地震波の伝播シミュレーションでは、運動方程式と応力ーひずみの構成方程式を、差分法などの数値計算により行います。複雑な地下構造を細かくモデル化した大規模計算では、大きな計算量が必要になるため、数百〜数千個のCPUを用いた並列計算を行います。

並列計算では、3次元計算領域を多数のブロックに分割して、各ブロックの波動伝播計算をCPUに割り当てます。各CPUは独立に計算を進めますが、隣のブロックに波動が伝わるように、データ通信を行う必要があります。

CPU数が多くなると、データ通信量が増え、錯綜するために計算時間が次第に遅くなってしまいます。並列計算効率を高め、より多くのCPUを用いて計算速度を高めるための計算コードの最適化の努力が必要です。

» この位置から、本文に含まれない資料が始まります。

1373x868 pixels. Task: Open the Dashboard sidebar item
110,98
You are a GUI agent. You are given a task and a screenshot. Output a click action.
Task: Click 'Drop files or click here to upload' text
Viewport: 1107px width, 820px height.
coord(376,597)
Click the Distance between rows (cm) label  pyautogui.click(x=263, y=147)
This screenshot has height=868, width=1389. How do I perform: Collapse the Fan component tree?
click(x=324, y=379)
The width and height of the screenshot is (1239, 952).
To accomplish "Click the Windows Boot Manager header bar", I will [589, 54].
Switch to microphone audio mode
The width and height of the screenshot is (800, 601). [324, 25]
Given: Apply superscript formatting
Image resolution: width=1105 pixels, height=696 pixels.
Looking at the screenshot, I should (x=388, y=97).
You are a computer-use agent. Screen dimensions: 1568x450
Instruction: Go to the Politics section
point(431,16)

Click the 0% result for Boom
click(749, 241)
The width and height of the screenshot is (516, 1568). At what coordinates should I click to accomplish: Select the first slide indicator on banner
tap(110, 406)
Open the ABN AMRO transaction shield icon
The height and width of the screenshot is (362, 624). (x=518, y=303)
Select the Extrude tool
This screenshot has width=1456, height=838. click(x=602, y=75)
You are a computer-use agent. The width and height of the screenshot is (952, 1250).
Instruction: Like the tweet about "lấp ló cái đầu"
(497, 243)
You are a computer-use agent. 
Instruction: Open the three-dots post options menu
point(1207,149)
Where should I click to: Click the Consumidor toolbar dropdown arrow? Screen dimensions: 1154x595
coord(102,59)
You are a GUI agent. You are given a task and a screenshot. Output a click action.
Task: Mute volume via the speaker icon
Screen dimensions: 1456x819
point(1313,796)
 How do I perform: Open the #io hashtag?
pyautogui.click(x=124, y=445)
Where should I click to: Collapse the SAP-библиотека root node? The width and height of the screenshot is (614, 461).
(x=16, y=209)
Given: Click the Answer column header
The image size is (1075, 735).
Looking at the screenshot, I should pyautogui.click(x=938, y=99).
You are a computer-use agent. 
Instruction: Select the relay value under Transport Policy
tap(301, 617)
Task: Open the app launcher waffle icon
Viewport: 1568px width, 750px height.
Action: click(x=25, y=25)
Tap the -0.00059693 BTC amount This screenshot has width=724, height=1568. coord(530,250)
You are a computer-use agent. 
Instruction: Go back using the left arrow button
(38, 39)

このほか、最近の高性能計算機には、「ベクトル型」と呼ばれるもの(たとえば、海洋研究開発機構の地球シミュレータなど)と、「スカラー型」と呼ばれるもの(たとえば、東大情報基盤センターT2Kスパコン(東大版)など)の2つがあります。実は、地震動シミュレーションに用いる差分法という計算手法は、ベクトル型計算機によく適合して、高い性能(理論性能の40〜50%以上)を引き出すことができますが、スカラー型計算機では理論性能の数%程度しか得ることができません。これは、CPUとメモリとのデータ転送速度の問題です。

2011年末から一部運用が予定されている「次世代スパコン(理化学研究所)」のように、今後は、スカラー型のCPUを数万個以上(推定)結合した超並列計算機が主流となるため、現在の地震波伝播シミュレーションの差分法コードの改良を進めています。100,000CPUまでの大規模並列計算のめどを得ることができましたが、メモリとのデータ転送を減らすための差分計算アルゴリズムの改良や、キャッシュメモリの活用の工夫をいっそう進めるために、計算科学者、コンピュータハードウエアの専門家らの協力を得て研究を進めています。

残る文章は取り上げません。